The problem. Copy exactly the lines from the line holding "You are a computer-use" through the end of the material, and no others; pictures stay out.

____

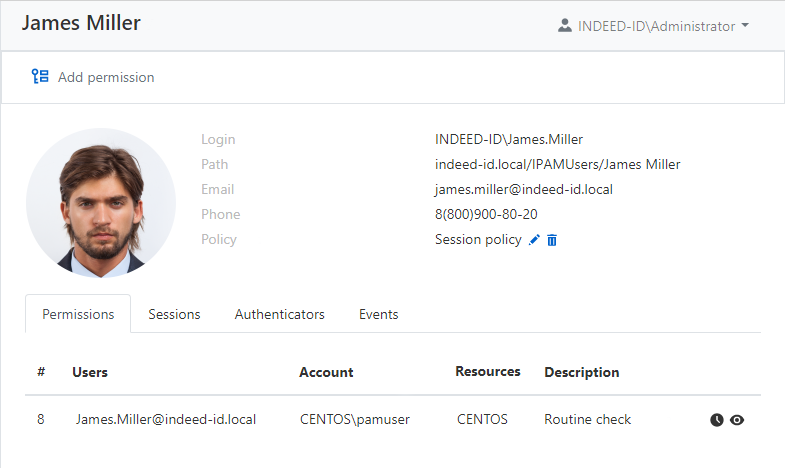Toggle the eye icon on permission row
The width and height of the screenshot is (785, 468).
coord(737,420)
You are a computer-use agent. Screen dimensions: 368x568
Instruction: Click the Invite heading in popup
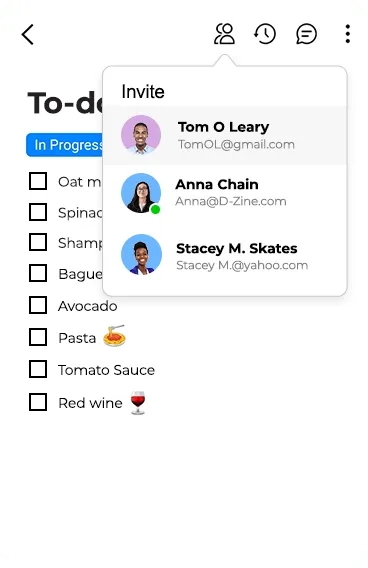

____

Exercise solution.
You are a computer-use agent. Screen dimensions: 368x568
Instruction: Click the Invite heading in popup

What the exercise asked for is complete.